Memoria de familia
A través de una filmografía pequeña en torno a su producción, pero grande en cuanto a los sentidos que despliega, Gustavo Fontán ha ido gestando una poética en donde la imagen y su registro es un tema central. Con esta nueva película indaga en la memoria de su propia familia a través de la obra de su abuelo, el poeta Salvador Merlino.
Ya en El árbol (2006) Fontán se sumergía en una eterna pregunta: la de la herencia. La posible desaparición de un árbol le servía para reflexionar sobre la fragilidad de la vida y la persistencia del recuerdo. Recuerdo -claro está- fragmentario, incompleto. Un tema ampliado en su nueva obra, que emerge del encuentro con los tomos de la obra que le da título al film, que estaban en prensa en el momento del fallecimiento de Merlino.
Si en su película anterior, La madre (2009) el realizador trabajaba la imagen desde un manierismo casi pictórico, aquí apuesta por la saturación, la mixtura de formatos, la cámara en mano. A tono con su estética, sus padres, su hijo y él mismo deambulan por la película, rememorando y trayendo al presente la biografía y obra de este artista.

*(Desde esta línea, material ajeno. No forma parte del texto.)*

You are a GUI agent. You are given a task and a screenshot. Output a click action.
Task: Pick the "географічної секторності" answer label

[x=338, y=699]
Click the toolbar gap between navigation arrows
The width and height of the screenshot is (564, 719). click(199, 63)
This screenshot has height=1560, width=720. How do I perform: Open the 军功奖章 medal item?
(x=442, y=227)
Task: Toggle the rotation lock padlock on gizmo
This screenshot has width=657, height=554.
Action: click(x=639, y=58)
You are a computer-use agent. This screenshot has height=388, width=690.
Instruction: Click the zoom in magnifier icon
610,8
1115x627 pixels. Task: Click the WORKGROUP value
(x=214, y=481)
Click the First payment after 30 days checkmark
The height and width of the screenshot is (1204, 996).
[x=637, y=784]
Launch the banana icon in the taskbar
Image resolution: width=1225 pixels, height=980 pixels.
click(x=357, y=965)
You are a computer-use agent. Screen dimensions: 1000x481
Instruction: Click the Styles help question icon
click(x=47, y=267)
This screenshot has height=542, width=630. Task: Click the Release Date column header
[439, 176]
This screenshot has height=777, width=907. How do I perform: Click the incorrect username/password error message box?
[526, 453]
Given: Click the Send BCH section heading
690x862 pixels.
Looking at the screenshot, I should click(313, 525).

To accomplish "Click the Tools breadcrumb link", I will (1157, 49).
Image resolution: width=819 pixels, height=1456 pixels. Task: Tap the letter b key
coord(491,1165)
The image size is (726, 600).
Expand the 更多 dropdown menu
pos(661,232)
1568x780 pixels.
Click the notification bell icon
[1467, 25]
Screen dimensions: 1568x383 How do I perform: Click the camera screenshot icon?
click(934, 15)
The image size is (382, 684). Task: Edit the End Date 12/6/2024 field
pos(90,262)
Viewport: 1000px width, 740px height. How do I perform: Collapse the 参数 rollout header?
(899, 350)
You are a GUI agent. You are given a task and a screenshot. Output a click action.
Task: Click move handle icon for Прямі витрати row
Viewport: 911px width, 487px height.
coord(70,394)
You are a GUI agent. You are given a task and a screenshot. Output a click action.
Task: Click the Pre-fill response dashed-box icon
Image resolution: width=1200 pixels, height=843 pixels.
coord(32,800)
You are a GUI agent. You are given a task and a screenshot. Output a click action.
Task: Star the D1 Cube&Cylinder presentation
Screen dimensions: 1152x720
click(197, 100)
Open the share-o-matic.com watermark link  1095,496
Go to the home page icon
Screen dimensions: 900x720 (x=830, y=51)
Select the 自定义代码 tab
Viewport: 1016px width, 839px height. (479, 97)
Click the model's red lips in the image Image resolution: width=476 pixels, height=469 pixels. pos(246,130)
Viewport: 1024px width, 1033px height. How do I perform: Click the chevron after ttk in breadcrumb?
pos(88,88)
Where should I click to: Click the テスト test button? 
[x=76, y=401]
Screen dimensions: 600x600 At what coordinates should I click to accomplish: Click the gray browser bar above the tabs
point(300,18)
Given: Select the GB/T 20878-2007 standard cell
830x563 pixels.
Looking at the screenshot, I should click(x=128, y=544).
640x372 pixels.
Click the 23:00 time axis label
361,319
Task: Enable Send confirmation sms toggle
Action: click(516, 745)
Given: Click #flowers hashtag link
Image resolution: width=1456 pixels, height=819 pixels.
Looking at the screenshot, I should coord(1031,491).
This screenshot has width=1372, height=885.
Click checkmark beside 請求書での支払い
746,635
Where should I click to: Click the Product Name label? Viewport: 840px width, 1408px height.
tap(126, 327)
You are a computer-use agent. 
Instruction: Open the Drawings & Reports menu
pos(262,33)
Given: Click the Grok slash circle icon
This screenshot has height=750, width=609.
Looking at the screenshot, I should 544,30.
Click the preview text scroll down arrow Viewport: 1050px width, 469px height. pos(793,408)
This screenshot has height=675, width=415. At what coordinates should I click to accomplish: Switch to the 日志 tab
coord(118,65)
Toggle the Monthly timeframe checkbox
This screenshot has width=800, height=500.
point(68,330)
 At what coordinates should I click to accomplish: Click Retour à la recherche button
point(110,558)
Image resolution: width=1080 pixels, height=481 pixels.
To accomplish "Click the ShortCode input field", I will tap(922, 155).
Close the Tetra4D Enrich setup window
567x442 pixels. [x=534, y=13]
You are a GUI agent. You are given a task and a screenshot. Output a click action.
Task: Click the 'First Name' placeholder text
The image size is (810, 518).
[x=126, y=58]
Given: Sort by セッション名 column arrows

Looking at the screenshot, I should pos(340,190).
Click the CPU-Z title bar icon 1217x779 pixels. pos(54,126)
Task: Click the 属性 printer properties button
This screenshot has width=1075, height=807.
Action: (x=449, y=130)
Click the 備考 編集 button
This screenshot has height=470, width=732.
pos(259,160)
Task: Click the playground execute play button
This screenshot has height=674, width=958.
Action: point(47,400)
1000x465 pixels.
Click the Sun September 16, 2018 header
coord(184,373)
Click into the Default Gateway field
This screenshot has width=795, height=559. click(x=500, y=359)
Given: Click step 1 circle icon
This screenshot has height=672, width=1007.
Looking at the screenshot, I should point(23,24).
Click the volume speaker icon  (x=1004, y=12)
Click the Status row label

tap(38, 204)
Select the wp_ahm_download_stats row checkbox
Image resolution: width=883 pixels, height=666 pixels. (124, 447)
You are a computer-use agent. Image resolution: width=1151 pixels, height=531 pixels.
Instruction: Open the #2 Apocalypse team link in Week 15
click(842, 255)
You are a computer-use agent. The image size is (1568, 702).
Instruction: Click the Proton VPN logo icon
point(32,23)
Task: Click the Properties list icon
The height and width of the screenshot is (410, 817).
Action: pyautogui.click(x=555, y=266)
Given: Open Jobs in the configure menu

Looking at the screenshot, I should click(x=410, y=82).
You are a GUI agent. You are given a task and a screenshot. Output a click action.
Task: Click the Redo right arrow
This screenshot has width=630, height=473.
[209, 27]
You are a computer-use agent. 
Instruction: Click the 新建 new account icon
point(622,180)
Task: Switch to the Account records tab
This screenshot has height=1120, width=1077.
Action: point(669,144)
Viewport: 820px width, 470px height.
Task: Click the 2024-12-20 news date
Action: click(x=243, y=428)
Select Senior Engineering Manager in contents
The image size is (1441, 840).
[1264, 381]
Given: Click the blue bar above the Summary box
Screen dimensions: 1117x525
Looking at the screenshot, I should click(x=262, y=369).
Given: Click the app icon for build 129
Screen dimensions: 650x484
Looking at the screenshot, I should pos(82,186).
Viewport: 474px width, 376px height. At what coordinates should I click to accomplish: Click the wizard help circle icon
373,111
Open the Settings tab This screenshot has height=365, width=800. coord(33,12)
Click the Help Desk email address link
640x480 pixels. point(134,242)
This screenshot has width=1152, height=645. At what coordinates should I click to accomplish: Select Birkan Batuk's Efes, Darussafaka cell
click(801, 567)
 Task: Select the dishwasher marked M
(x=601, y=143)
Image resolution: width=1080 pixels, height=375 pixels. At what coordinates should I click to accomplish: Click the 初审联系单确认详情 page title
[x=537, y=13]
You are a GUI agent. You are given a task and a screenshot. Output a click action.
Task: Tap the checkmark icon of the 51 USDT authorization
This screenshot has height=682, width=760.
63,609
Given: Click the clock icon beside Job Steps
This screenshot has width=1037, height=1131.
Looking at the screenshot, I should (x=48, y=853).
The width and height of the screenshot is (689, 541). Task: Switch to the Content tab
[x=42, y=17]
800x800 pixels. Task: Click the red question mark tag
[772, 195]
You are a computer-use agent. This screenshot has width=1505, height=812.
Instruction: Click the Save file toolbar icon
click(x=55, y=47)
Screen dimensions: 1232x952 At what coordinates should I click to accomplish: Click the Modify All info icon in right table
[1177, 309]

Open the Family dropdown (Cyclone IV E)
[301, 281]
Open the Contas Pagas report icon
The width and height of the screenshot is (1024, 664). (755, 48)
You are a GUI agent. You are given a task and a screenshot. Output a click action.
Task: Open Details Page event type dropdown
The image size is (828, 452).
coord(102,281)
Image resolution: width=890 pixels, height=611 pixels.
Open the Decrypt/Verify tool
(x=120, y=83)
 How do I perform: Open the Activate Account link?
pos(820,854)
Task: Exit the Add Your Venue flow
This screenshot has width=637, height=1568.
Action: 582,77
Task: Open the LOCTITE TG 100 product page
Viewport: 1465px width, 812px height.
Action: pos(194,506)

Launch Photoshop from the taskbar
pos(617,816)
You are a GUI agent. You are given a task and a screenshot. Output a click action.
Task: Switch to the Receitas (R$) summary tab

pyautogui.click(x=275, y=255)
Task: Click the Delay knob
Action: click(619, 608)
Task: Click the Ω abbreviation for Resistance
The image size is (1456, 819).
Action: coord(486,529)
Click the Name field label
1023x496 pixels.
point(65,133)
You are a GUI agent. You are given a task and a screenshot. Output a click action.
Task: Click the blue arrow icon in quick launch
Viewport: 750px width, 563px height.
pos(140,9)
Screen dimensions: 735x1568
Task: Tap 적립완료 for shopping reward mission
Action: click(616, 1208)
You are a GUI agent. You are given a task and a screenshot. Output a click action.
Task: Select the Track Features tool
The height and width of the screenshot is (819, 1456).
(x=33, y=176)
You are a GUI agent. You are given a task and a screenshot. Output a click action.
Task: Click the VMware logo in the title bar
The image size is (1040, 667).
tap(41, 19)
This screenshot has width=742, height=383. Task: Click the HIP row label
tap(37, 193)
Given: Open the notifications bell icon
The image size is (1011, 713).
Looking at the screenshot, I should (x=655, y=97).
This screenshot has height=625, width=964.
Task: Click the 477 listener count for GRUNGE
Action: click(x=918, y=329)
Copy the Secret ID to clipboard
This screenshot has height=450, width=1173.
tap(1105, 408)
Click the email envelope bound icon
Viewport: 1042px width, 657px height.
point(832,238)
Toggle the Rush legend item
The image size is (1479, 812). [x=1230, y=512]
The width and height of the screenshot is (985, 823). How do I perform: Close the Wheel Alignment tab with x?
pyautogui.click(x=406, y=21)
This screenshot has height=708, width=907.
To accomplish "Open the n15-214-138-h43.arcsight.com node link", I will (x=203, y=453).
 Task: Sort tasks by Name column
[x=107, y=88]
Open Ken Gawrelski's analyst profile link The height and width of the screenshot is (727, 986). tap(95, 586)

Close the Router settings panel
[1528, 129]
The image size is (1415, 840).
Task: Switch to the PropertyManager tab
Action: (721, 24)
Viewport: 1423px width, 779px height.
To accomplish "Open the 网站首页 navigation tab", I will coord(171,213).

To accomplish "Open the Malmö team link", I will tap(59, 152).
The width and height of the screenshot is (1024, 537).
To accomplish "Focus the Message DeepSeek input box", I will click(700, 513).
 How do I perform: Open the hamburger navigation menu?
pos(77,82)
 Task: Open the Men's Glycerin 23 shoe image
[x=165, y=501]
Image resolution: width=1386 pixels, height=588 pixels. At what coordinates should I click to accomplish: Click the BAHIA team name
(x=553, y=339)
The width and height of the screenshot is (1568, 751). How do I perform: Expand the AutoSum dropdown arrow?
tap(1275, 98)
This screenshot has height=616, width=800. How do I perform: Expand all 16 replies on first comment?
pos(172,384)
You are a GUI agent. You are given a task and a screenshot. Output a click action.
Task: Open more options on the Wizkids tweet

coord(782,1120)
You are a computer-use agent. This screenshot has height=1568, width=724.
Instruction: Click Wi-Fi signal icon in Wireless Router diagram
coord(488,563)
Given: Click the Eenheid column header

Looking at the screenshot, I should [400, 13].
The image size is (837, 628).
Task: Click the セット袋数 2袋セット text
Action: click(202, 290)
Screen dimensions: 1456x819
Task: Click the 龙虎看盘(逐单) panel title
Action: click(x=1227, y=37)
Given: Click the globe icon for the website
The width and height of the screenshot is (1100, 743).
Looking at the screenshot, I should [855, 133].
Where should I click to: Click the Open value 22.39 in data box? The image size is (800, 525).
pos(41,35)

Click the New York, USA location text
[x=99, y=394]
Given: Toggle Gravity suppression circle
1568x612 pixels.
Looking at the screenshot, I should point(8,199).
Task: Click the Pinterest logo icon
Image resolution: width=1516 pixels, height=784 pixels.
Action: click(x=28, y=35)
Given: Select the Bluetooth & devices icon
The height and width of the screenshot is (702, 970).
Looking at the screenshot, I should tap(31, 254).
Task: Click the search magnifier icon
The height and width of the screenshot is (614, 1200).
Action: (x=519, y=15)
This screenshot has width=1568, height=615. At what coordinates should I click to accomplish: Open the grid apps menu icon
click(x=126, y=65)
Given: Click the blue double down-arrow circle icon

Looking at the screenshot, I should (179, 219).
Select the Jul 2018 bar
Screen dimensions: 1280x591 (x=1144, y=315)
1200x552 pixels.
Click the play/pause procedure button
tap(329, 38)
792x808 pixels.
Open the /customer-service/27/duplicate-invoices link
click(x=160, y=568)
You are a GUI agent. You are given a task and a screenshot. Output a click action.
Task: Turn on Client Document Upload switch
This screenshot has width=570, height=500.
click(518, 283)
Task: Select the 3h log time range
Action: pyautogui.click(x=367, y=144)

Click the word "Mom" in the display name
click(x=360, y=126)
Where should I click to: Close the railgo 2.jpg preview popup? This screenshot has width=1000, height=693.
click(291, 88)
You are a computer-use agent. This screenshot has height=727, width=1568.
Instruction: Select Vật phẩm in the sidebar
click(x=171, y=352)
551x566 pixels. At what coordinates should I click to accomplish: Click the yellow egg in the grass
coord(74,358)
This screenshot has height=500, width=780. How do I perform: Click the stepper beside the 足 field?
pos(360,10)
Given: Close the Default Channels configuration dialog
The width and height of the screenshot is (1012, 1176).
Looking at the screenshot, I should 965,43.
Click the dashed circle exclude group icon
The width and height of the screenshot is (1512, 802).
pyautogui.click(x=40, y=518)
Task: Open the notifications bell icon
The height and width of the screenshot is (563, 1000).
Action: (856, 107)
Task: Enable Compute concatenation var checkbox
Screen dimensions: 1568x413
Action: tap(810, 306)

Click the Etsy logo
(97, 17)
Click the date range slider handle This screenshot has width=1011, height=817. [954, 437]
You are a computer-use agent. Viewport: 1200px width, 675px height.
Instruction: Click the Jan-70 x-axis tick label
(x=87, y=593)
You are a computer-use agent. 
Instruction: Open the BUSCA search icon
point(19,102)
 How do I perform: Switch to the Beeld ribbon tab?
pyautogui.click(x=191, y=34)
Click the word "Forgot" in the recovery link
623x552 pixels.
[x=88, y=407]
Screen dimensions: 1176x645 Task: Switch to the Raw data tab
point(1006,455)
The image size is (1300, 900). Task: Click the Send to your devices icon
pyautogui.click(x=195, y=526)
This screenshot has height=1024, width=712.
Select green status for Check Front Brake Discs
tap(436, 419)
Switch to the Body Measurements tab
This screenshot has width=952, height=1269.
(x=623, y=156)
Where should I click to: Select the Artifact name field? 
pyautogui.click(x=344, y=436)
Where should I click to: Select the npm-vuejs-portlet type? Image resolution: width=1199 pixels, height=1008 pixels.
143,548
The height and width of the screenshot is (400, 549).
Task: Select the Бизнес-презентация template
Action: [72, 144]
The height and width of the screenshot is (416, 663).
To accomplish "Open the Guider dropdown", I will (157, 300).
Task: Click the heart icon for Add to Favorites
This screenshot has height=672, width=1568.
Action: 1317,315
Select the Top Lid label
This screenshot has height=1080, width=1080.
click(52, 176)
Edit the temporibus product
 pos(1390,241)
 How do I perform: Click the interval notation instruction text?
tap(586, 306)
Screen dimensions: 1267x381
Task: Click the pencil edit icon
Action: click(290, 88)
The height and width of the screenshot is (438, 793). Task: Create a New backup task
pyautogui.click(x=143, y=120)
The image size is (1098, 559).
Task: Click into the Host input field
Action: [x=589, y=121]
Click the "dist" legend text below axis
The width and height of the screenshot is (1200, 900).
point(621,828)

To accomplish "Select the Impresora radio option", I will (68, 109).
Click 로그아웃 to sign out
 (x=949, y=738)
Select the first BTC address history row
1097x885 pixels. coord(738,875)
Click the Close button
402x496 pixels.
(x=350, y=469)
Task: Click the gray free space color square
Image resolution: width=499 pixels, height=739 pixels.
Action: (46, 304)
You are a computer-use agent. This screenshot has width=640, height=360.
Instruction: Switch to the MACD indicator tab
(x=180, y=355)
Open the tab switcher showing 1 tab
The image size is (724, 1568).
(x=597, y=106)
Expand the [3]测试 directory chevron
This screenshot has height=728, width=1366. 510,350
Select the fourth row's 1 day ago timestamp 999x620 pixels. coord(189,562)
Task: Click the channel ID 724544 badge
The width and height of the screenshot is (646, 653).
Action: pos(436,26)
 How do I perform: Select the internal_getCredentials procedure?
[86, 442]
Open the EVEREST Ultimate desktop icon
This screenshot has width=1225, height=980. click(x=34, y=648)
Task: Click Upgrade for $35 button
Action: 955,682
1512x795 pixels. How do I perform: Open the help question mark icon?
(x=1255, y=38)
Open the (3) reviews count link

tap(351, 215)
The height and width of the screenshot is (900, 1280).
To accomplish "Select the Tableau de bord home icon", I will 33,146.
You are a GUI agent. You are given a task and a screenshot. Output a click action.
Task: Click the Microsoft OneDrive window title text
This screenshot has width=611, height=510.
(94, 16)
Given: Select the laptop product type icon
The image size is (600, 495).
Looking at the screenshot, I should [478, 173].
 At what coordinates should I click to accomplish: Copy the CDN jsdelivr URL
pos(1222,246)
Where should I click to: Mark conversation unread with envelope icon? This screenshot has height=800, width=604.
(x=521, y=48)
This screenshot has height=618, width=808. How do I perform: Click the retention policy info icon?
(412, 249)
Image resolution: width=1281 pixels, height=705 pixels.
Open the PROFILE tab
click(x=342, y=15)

Hay una voluntad verista en la aproximación del registro cotidiano, en donde el trabajo con la banda sonora resulta crucial. Pero Fontán impregna a su nuevo relato de una atmósfera fantasmagórica, cargada de sentido a través de la ausencia.
¿Qué vínculo entre la obra y la vida de su abuelo se puede desplegar en el anecdotario familiar? ¿Qué sucede cuando este vínculo produce confrontaciones ya no entre los que se fueron, sino entre los que quedaron? En un momento decisivo, los puntos de vista de sus padres se bifurcan, y entran en escena Adriana Aizemberg y Lorenzo Quinteros para continuar con la indagación. En este juego de presentaciones y representaciones hay mucho del Godard más anárquico (si se me permite el parangón político) y de la obra (la literaria y la cinematográfica) de Margarita Duras, en cuanto a la exploración obsesiva de cómo la producción de sentido de la historia y de la memoria suelen seguir carriles bien distintos.
Desde ya que Elegía de abril (2010) es una obra “abierta” e inconclusa adrede. La cámara digital de Federico Fontán (el bisnieto) puede decir mucho del espectador contemporáneo, pero esta aseveración y tantas otras quedan a libre interpretación del receptor. Se trata de una película compleja, que demanda un espectador capaz de aceptar este relato poético tan revelador y emotivo.